Ché estaba tan absorto en el examen de los pormenores anotados en el mapa que se sobresaltó al percatarse de que no estaba solo en el interior de la cámara. Volvió la mirada hacia un sillón que estaba tan tapado y era tan hondo que no le había permitido advertir a la persona que lo ocupaba. Se trataba de Kira, la madre de la Santa Matriarca. La vieja bruja parecía dormida, con sus manos marchitas entrelazadas sobre la tela blanca de la túnica.

Ché suspiró y escudriñó a la anciana; un resplandor irradiaba de las rendijas de sus párpados. ¿Estaría observándolo? ¿Habría sido testigo de sus carcajadas contenidas? Sintió que se le erizaba el vello de los brazos. Estaba tan pasmado por el hecho de que la vieja hubiera pasado desapercibida como por la posibilidad de que hubiera estado observándolo con su mirada ladina.

Kira dul Dubois: una de las personas que, hacía cincuenta años, había participado en la Noche más Larga. Se rumoreaba que había sido amante del mismísimo Nihilis; y los rumores incluso llegaban a involucrarla en la muerte de éste cuando se cumplía el sexto año de su reinado como Santo Patriarca. Para Ché era como estar frente a una culebra.

El diplomático retrocedió lentamente alejándose del mapa con la esperanza de desaparecer también del campo de visión de la anciana. Carraspeó cuando regresó a su posición anterior y evitó desviar de nuevo la mirada hacia la madre de la matriarca.

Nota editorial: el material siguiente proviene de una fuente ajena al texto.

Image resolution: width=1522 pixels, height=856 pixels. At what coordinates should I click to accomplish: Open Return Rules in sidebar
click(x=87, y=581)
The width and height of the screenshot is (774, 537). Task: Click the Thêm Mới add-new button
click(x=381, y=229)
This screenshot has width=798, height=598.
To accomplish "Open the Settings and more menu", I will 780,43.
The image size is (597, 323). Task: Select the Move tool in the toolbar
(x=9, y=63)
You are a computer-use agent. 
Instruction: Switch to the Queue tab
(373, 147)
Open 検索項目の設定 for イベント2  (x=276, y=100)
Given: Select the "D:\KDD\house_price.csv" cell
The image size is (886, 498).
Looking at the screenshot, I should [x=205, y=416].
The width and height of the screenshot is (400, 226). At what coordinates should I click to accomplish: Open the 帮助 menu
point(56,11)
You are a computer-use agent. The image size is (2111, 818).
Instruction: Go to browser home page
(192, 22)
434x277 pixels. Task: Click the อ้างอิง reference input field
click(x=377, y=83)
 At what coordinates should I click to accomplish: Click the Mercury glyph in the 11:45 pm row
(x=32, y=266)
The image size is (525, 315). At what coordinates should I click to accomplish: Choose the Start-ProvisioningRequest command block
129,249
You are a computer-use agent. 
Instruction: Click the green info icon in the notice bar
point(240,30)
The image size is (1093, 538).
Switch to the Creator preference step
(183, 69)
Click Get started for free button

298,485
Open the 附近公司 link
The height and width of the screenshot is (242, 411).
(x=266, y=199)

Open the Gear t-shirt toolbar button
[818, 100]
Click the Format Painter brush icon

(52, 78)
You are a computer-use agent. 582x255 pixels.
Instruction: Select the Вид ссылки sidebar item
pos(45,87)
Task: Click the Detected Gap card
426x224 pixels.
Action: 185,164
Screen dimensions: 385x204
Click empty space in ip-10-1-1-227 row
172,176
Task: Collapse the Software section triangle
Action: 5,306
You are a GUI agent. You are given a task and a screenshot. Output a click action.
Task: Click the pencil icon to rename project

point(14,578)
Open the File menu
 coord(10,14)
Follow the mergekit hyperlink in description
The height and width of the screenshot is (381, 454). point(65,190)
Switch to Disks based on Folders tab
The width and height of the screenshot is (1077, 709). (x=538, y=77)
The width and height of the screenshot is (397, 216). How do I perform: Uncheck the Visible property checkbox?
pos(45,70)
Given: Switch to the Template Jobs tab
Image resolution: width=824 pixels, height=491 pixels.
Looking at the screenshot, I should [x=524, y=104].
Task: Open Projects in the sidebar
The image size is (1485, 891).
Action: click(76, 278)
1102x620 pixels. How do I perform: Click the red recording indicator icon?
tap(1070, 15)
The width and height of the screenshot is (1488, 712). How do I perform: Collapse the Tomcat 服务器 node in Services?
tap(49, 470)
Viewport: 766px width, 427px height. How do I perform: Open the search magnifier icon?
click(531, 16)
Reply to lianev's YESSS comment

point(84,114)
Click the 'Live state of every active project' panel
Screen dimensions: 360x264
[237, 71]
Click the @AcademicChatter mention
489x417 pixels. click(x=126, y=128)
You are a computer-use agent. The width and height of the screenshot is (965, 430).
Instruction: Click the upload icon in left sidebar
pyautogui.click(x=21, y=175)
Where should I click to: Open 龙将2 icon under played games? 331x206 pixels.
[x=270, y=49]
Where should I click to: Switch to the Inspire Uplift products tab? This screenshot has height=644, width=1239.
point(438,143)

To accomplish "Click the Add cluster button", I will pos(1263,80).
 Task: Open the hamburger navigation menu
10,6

Al fin las puertas de cristal correderas de la terraza se abrieron y empezó el desfile de sacerdotes al interior de la cámara. Un par de ellos arrojaron a Ché una mirada furtiva según iban abandonando la estancia, y éste reconoció a uno de los presentes como miembro de una secta de comercio, la Frelasé. A la cola del grupo marchaba Bushrali en persona. Ché se sorprendió de que siguiera vivo después de su fracaso a la hora de descubrir a los roshuns que se habían infiltrado en la ciudad. Y sin embargo, allí estaba, vivito y coleando y al mando de los reguladores gracias a sus astutas maniobras políticas para salvar el pellejo. Tal vez en este caso eran ciertos los rumores y poseía un dossier comprometedor de todos y cada uno de los sumos sacerdotes de Q’os.

Aun así, Ché pudo observar cuando pasó junto a él que Bushrali no había salido totalmente impune, pues le habían colocado el Collar de Q’os, un grillete de hierro alrededor del cuello del que partía un tramo de cadena con una pequeña bala de cañón prendida en el extremo y que el regulador sostenía apoyada contra el pecho. Tendría que cargar con ella el resto de su vida.